Hi
I’m trying to understand fsdp but can’t find any good resources. I’ve broken it down into steps can someone tell me if I’m right??
So lets say that I have 4 gpu’s and a model that can’t fit into one gpu so it gets split into 2 shards.
- load weights from shard 1 into each gpu
- split batch of data into 4 parts
- do forward pass with part 1 on gpu 1, part 2 on gpu 2 etc.
- save intermediate outputs for backprop locally. They are different on each gpu because of different data
- offload weights from shard 1
- load weights from shard 2 into each gpu
- do forward pass with outputs from step 4 and save intermediate outputs. Again they are different on each gpu because of different inputs. outputs from step 4 are still saved locally
- calculate loss
- load optimizer state regarding weights from shard 2
- calculate gradients for weights from shard 2. They are different on each gpu
- synchronize gradients so they are the same on all gpus
- update weights on each gpu locally. after update each gpu has the same weights
- offload optimizer state and weights from shard 2
- load weights from shard 1 and optimizer state regarding them.
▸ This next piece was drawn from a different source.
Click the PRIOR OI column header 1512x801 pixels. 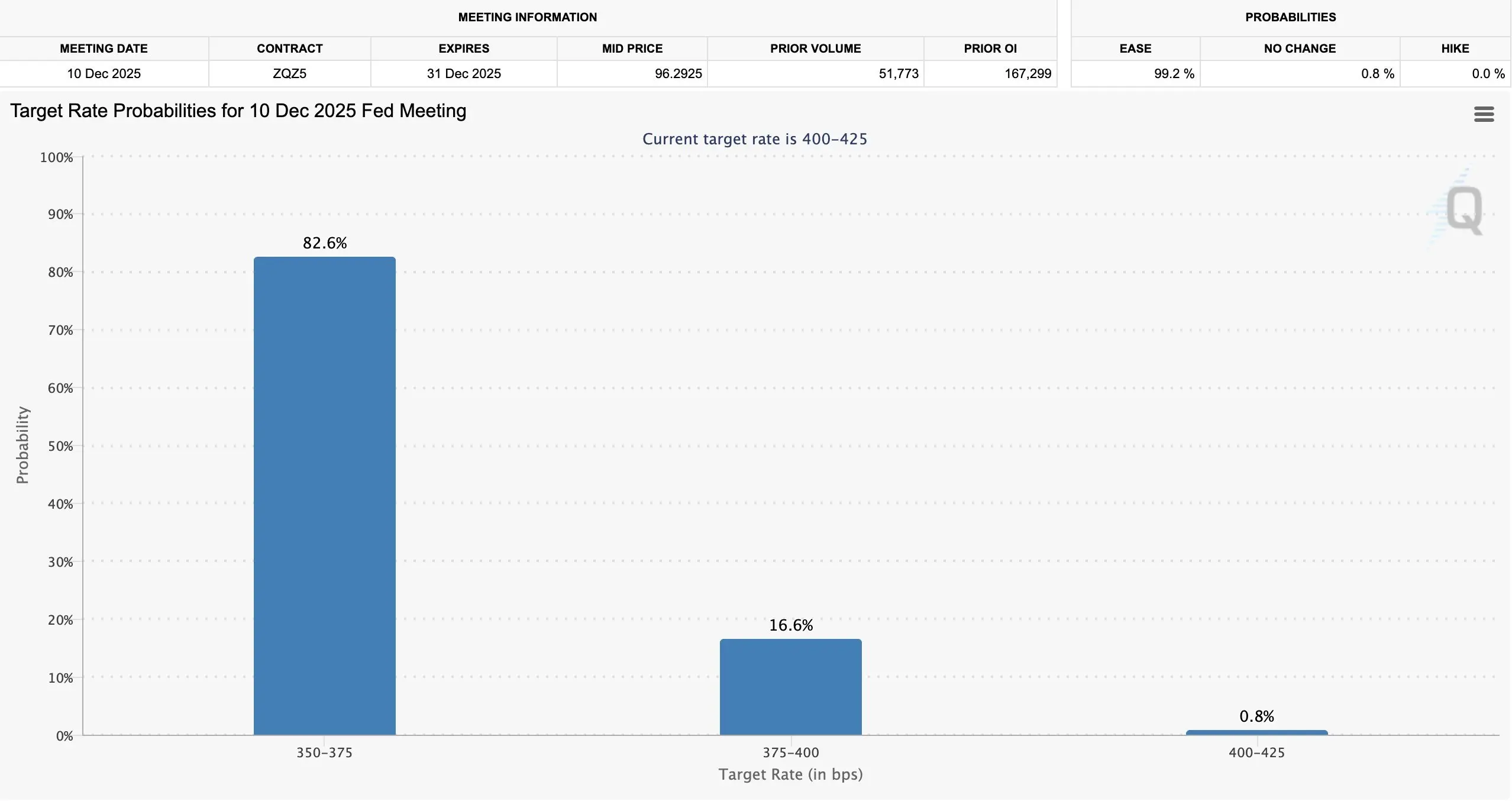point(990,49)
- calculate gradients for weights from shard 1. They are different on each gpu
- synchronize gradients so they are the same on all gpus
- update weights on each gpu locally. after update each gpu has the same weights
- offload optimizer state
- load another batch of data and split into 4 parts
- repeat steps 3-19 until stopping criteria is met
Am I right? Would fsdp work like that in a situation I described?